4. PRINCE2 can be combined with agile frameworks like Scrum or Kanban
It’s the way I thought it could be done for years. Keep PRINCE2 for managing the project, and support the use of Scrum or Kanban in the Managing Product Delivery process. Delegate the ‘how’ to the Team Manager, and avoid attempts to come up with detailed plans for the next 18 months. PRINCE2 Agile (2015) is the first extension module to the PRINCE2 method. It values both PRINCE2 and agile. The strength of PRINCE2 lies in areas of project direction and project management. However it provides little focus on the field of product delivery. Conversely, agile has a very strong focus on product delivery but relatively little on project direction and project management. Instead of distinguishing methods or frameworks working in parallel, PRINCE2 Agile, sees the combination as a blend and a mixture. Those directing and managing a project in a agile context need to adopt agile disciplines and behaviours. Equally, those using agile to deliver need to integrate seamlessly with the PRINCE2 ethos of staying in control by empowering people and ensuring that the project remains viable.

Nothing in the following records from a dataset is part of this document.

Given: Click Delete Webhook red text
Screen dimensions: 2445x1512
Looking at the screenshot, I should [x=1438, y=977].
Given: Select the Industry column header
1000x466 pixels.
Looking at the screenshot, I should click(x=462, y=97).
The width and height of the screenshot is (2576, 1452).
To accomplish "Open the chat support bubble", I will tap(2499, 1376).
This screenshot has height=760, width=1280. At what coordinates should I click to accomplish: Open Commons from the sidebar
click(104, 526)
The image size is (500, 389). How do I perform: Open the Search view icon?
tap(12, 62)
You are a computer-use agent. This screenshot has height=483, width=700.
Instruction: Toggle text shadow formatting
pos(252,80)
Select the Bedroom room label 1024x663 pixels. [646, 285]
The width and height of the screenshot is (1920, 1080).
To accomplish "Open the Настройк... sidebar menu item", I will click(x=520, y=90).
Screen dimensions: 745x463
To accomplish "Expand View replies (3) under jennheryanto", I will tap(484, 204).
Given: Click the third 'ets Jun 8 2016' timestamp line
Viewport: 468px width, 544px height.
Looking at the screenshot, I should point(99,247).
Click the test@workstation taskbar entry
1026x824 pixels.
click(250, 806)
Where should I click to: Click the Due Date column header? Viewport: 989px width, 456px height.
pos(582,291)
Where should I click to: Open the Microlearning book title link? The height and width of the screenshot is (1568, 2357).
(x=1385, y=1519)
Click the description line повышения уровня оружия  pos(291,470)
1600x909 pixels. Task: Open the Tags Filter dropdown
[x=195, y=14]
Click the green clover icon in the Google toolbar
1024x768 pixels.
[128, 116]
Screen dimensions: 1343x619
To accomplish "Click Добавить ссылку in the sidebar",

5. Applying agile techniques means you’re agile
Attaching wings to your arms and flapping them fast while jumping from the rooftop certainly isn’t enough to be a bird. PRINCE2 Agile considers agile as a family of agile behaviours, concepts, frameworks, and techniques.
- behaviours: examples are collaboration, self-organization, customer-focus, empowerment, trust instead of blame. Sometimes these behaviours are called principles, values or mind sets.
- concepts: examples are prioritize what is delivered, iterative and incremental work, limit work in progress, kaizen, transparency, inspect and adapt. Sometimes thse concepts are called fundamentals or pillars.
- frameworks: examples are eXtreme Programming (XP), Scrum, Kanban, Lean, Scaled Agile Framework (SAFe), and DevOps.
- techniques: examples are burn chart, daily stand-up, timeboxing, user stories, workshops, and retrospective. Sometimes these techniques are called practices or tools.